---------- Given records

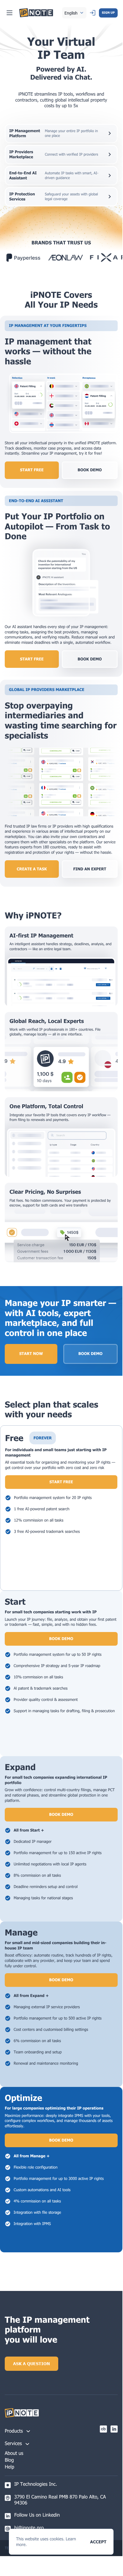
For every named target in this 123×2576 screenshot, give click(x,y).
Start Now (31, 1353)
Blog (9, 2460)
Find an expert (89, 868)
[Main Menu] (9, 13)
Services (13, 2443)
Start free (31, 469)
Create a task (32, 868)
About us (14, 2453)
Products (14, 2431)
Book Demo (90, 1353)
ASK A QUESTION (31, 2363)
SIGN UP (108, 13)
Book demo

--------------------
---------- Given records

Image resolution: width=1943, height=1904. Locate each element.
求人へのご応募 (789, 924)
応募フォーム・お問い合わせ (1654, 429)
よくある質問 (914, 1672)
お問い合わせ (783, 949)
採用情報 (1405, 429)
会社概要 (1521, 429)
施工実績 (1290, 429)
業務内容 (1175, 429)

--------------------
---------- Given records

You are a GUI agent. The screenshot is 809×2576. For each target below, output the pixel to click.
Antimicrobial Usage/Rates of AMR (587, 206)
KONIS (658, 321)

--------------------

◆ Task statement: Look through the material above and pick out each line holding the word "screenshot".

◆ Result of the task:
For every named target in this 123×2576 screenshot, give click(x,y).
You are a GUI agent. The screenshot is 809×2576. For each target below, output the pixel to click.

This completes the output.